» Vorliegender Text:

====

Force and Motion

Autor: Jeffrey Lang
Erscheinungsjahr: 2016
Seitenzahl: 350
Band: DS9 Post-Season-9/Post-Destiny 13

Zeitraum: 1/2386

 

Inhalt

 

Benjamin Maxwell ist eine tragische Figur. Einst hoch dekorierter Sternenflotten-Captain, erlag er den Dämonen seiner Vergangenheit aus der Zeit der cardassianischen Grenzkonflikte (auf Setlik III starb seine Familie) und führte einen eigenmächtigen Angriff auf cardassianische Schiffe durch (TNG-Episode Der Rachefeldzug). Im Zuge seiner Festsetzung und eines Strafverfahrens gelangte er in die Strafkolonie in Neuseeland. Dort saß er seine Zeit ab, bis ihm ein neuer Anstaltsleiter substanzielle Fortschritte attestiert – und Maxwell wieder auf das Universum loslässt. Kurz darauf hat Maxwell bereits die Gelegenheit, bei einem Zwischenfall mit Piraten zu glänzen, aber der einstige Sternenflotten-Captain hat trotzdem nicht die Absicht, den großen Helden zu spielen. Er ist darauf bedacht, sich eine neue Arbeitsstelle zu suchen, wo seine besonderen Fähigkeiten zu Geltung können kommen und er nicht weiter auffallen wird…vorzugsweise im hintersten Winkel der Galaxis. So kommt es dann auch.

====

» Arbeitsaufträge:
(A) Erkläre in ein bis drei Sätzen anhand der Inhaltsangabe zu „Force and Motion“, wie Benjamin Maxwell in die Strafkolonie in Neuseeland kam.
(B) Schreib den Teil der Auflistung, der mit der Zeile beginnt, die „Describe the element at coordinates (41, 29)“ enthält, und bis zum Ende der Auflistung reicht, als nummerierte Liste um und lass dabei die Leerzeilen weg.
Der Text und die Auflistung hängen inhaltlich nicht zusammen.

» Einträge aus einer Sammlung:
====

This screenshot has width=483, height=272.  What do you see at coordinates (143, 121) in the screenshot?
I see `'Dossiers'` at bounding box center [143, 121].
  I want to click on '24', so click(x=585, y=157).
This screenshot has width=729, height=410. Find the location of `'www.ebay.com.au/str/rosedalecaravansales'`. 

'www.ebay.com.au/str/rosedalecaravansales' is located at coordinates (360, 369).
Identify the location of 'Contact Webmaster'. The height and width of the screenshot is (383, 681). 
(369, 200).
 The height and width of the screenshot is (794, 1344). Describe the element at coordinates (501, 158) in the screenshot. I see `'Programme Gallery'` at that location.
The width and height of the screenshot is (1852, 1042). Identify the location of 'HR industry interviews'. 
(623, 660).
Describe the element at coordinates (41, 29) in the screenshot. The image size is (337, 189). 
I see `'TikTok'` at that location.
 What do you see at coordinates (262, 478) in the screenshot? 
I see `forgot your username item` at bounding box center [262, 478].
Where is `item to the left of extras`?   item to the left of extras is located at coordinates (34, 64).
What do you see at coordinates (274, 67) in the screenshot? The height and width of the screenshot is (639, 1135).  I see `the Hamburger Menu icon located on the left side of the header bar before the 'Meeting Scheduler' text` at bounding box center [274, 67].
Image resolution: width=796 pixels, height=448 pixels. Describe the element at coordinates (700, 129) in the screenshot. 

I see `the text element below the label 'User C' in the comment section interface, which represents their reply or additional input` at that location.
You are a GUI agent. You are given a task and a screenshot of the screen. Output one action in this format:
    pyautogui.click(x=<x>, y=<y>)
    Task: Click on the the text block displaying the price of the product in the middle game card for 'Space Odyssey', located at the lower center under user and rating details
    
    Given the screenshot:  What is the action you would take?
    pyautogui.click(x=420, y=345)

====

» Lösungen:
(A) Maxwell erlag den Dämonen seiner Vergangenheit aus der Zeit der cardassianischen Grenzkonflikte, in denen seine Familie auf Setlik III starb. Deshalb griff er eigenmächtig cardassianische Schiffe an. Er wurde festgesetzt und kam nach einem Strafverfahren in die Strafkolonie.

(B)
1. Describe the element at coordinates (41, 29) in the screenshot. The image size is (337, 189). 
2. I see `'TikTok'` at that location.
3.  What do you see at coordinates (262, 478) in the screenshot? 
4. I see `forgot your username item` at bounding box center [262, 478].
5. Where is `item to the left of extras`?   item to the left of extras is located at coordinates (34, 64).
6. What do you see at coordinates (274, 67) in the screenshot? The height and width of the screenshot is (639, 1135).  I see `the Hamburger Menu icon located on the left side of the header bar before the 'Meeting Scheduler' text` at bounding box center [274, 67].
7. Image resolution: width=796 pixels, height=448 pixels. Describe the element at coordinates (700, 129) in the screenshot. 
8. I see `the text element below the label 'User C' in the comment section interface, which represents their reply or additional input` at that location.
9. You are a GUI agent. You are given a task and a screenshot of the screen. Output one action in this format:
10.     pyautogui.click(x=<x>, y=<y>)
11.     Task: Click on the the text block displaying the price of the product in the middle game card for 'Space Odyssey', located at the lower center under user and rating details
12.     Given the screenshot:  What is the action you would take?
13.     pyautogui.click(x=420, y=345)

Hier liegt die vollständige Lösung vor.